== Excerpted passage ==
1. A method for monitoring status of battery bus bars, comprising:

adjusting battery pack operation in response to a change in state of output of any of a plurality of temperatures sensors mechanically coupled at different locations to one or more battery bus bars, the plurality of temperature sensors in a daisy-chain configuration.

2. The method of claim 1, where said daisy-chain configuration comprises a wiring lead of a first temperature sensor electrically coupled to a first wiring lead of a second temperature sensor and a second wiring lead of said second temperature sensor electrically coupled to a wiring lead of a third temperature sensor.

3. The method of claim 1, where said temperature sensors are positive temperature coefficient sensors.

4. The method of claim 1, where adjusting battery pack operation includes reducing output of a battery pack.

5. The method of claim 1, where adjusting battery pack operation includes sending a status message so that an external load limits current drawn from said battery pack.

6. The method of claim 1, where said plurality of bus bars are coupled to a single battery module.

7. The method of claim 6, where said battery module is one of a plurality of battery modules included in a battery pack.

8. The method of claim 1, where said plurality of battery bus bars are electrically coupled to lithium-ion battery cells.

== Parts of the exercise ==
1. Do the battery bus bar claims support each statement? Answer yes or no for each, quoting the words from the claims that settle it.
(a) The temperature sensors are arranged in a daisy-chain configuration.
(b) The temperature sensors are mounted at a single location on the bus bars.
(c) The bus bars can be electrically coupled to lithium-ion battery cells.
2. According to the battery bus bar claims, what type of sensors are the temperature sensors?
3. Why do the battery bus bar claims have adjusting battery pack operation include sending a status message?
The listing that comes next isn't needed.

== Gathered data entries ==
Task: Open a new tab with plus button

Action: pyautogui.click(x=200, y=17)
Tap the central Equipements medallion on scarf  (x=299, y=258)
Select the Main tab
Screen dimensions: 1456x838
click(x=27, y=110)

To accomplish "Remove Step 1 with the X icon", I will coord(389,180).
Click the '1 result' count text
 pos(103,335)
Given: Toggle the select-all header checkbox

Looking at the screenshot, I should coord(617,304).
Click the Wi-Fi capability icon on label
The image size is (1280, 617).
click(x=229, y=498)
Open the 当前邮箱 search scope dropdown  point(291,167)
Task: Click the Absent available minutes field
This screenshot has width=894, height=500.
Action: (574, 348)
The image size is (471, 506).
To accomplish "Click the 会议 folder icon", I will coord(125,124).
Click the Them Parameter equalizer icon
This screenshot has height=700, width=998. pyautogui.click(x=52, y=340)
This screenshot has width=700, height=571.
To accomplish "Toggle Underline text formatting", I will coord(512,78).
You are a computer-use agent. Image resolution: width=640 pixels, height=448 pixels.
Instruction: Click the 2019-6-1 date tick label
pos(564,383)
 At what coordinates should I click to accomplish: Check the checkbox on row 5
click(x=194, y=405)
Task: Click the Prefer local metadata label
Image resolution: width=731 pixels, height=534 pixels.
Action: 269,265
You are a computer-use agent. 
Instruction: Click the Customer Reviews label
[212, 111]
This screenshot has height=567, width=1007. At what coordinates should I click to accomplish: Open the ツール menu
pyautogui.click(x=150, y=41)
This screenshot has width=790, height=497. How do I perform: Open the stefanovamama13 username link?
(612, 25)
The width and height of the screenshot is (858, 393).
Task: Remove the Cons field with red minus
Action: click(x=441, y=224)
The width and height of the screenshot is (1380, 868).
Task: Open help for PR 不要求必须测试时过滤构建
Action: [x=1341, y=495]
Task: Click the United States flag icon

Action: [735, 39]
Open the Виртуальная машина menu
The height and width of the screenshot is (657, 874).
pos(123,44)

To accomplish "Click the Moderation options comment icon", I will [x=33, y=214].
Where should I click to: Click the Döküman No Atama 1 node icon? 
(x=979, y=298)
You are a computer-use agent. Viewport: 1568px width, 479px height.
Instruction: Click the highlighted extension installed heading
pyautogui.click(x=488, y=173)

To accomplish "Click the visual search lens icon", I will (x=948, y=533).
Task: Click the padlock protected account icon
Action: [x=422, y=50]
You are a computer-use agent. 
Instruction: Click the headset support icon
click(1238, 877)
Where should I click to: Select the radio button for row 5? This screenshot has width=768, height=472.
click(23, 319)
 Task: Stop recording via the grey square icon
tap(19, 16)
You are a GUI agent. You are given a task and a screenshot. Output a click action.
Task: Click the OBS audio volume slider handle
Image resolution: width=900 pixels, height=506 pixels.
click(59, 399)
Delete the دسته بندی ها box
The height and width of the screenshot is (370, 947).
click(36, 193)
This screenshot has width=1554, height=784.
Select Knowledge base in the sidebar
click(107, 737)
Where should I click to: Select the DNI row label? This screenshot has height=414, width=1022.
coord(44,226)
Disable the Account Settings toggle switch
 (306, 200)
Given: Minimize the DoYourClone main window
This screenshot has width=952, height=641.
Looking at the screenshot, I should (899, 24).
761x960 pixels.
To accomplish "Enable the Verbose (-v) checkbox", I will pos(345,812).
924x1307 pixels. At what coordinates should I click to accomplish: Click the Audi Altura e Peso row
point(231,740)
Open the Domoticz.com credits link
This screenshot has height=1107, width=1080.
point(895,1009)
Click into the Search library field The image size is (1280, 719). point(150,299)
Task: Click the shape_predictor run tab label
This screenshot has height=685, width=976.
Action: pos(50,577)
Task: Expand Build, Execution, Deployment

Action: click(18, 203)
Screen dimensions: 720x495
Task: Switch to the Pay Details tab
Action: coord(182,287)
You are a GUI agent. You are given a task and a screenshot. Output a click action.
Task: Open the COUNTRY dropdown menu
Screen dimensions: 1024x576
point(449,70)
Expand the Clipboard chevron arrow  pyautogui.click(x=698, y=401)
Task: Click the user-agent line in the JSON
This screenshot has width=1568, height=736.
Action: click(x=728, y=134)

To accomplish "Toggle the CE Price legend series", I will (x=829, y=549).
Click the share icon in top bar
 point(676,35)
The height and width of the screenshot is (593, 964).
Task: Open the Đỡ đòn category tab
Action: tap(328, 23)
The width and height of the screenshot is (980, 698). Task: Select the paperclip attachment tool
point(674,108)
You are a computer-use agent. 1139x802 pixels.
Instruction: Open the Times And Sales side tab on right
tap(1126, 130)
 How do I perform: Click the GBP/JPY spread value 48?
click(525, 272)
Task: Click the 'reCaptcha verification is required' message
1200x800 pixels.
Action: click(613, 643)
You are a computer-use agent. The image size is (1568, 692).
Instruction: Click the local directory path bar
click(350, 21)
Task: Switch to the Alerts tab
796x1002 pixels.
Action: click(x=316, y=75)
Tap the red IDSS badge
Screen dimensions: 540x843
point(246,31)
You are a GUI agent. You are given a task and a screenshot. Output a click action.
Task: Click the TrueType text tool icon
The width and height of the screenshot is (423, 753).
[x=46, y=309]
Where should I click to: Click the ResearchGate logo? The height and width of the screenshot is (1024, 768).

== Answers by item number ==
1.
(a) Yes: "the plurality of temperature sensors in a daisy-chain configuration."
(b) No: "mechanically coupled at different locations to one or more battery bus bars."
(c) Yes: "said plurality of battery bus bars are electrically coupled to lithium-ion battery cells."

2. Positive temperature coefficient sensors.

3. The status message is sent so that an external load limits the current it draws from the battery pack.